This past weekend, southern Israel was hit by more than 200 rockets flying over the border from Hamas-controlled Gaza. Dozens of the missiles were intercepted by the Iron Dome missile defense system but most got through with some casualties and damage. The lives of more than a million Israelis living in the southern part of the country were disrupted by the assault. Schools were closed as the population was urged to take shelter until the latest crisis passed.
To the extent the world is paying much attention to this (it was overshadowed by the story of the American soldier who murdered Afghan civilians) it has been in the form of the usual “cycle of violence” stories that depict the situation as one in which both Israel and the Palestinians are seen as being at fault. As is generally the case, the focus quickly shifts to efforts to reinstate a cease-fire, with Secretary of State Clinton condemning the missile fire while also calling for both sides to show “restraint.” But the real issue here is not who started it or how well the Iron Dome system is working. It is the way Israel must learn to live with an independent Palestinian state in Gaza in all but name that is run by terrorists. Those who continue to demand Israel withdraw completely from the West Bank and Jerusalem, as they did from Gaza in 2005, need to understand the lessons of that failed experiment will not be forgotten.
This latest dustup along the border started when the Israeli Defense Forces acted to foil an impending terror attack being launched by one of the dissident Islamic groups that operate in Gaza with Hamas’s permission. The Popular Resistance Committees’ leader and several of his terrorist cadres were killed by Israeli action. The Palestinians responded with a massive missile barrage in response to the Israeli “aggression.” But as Israelis who live in the region know, missile fire from Gaza is hardly an unusual occurrence. Since the cease-fire agreed to by Hamas and Israel in January 2009, more than 1,200 rockets have been fired from Gaza, including 100 in just the last month prior to this weekend’s fighting.
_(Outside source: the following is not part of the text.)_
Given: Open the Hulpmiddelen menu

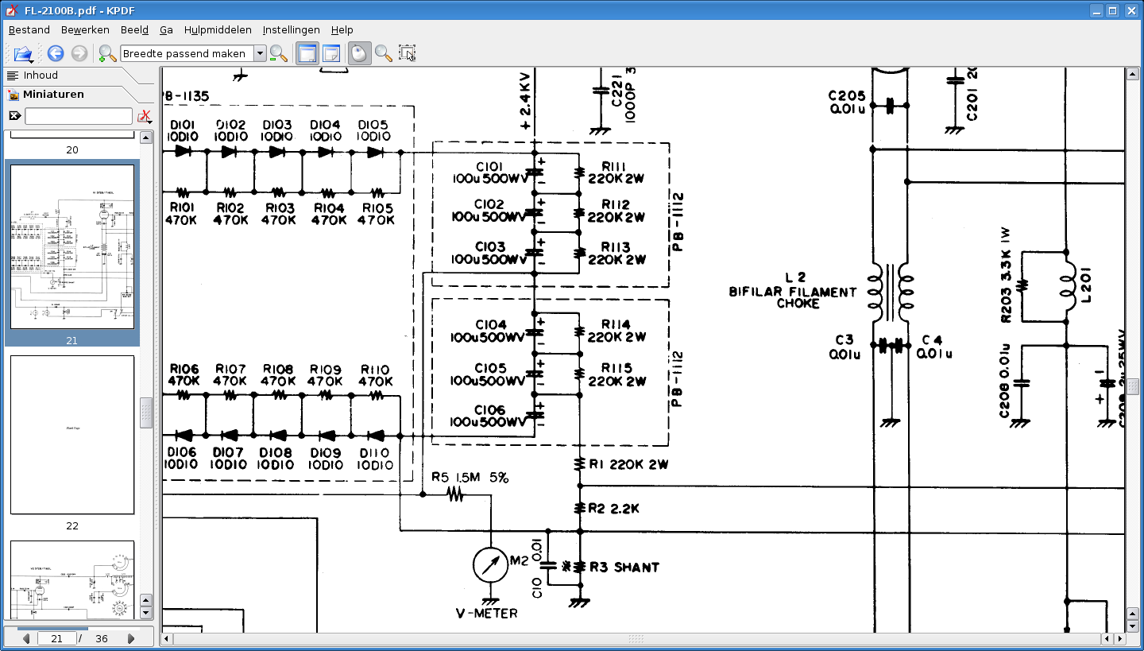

The missiles are a fact of life in southern Israel, and though the country has learned to live with this threat, it has taken a toll on the people who live there that is often ignored abroad as well as by some who live in the central part of the country not currently under fire. If anything, the improved missile defense has lessened some of the pressure on the Israeli government to consider a repeat of the December 2008 Operation Cast Lead in which the IDF conducted a counter-offensive designed to silence the intolerable attacks on the country.
But few in Israel are oblivious to the meaning of this standoff. By its withdrawal of every settlement, soldier and Jew from Gaza in 2005, Israel set the stage for the creation of a terrorist state there that has given an indifferent world a foretaste of what Palestinian independence looks like. The assumption then, reinforced by the presence of the legendarily tough Ariel Sharon in the prime minister’s office, was that any cross-border attacks would be met with such force as to make them unlikely. However, the terrorist government of the strip has launched terrorist attacks on Israel with relative impunity and counts on the international community’s outrage to force Israel to always respond to these provocations with the “restraint” that Secretary Clinton desires. It is far from clear the stricken Sharon would have been any more capable of reversing this situation than his successors Ehud Olmert or Benjamin Netanyahu.
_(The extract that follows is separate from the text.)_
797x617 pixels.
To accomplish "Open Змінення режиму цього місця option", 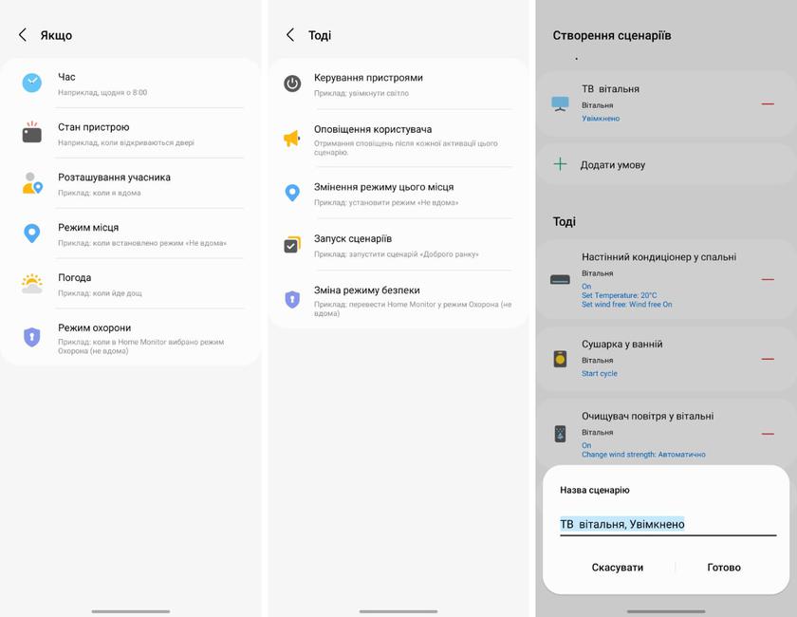I will (398, 194).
While few in Israel seek a permanent return to Gaza as they have no interest in ruling over Palestinians there, possible negotiations with the Palestinian Authority about withdrawal from the West Bank are necessarily informed by this example. Should the West Bank become as much of a no-go zone for the IDF as Gaza is, the likelihood of its long border with central Israel turning into another battleground is a nightmare for Israelis. With Hamas now planning on joining Fatah in the government of the West Bank, it takes little imagination to understand what a sovereign Palestinian state there would mean for Israel’s security. Rather than rockets flying over just the southern portion of the country, Hamas would acquire the ability to terrorize the whole of Israel as well as to interdict flights out of its international airport. No missile defense system could possibly protect the nation under those circumstances.
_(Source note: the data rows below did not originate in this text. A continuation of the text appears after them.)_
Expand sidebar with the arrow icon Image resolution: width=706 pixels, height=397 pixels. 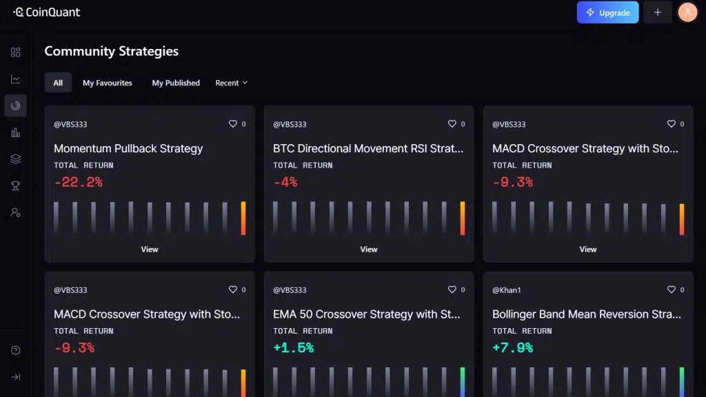[x=15, y=377]

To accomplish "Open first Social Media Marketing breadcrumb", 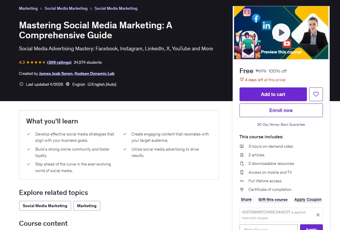I will (x=66, y=8).
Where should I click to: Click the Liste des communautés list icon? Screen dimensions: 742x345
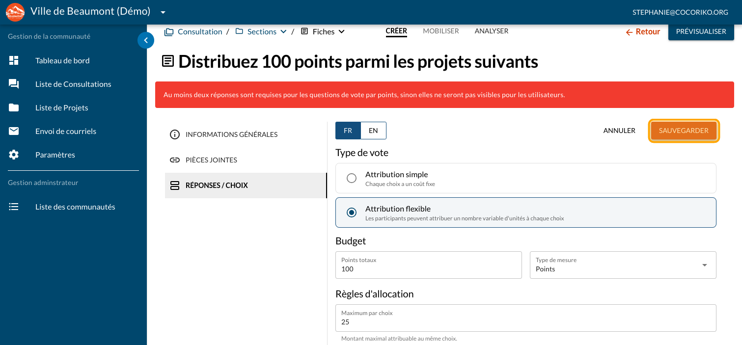(14, 207)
The vast majority of Israelis, including the majority of the members of its right-of-center government, have embraced a two-state solution as the answer to the conflict. Were the PA to return to the negotiating table, they would find most Israelis willing to talk about such an outcome. But the missiles flying out of Gaza provide us with a vision of what an independent Palestinian state actually looks like. So long as the Palestinian sovereignty is expressed in this manner, there is little chance Israel will be so foolish as to repeat the failed experiment in Gaza.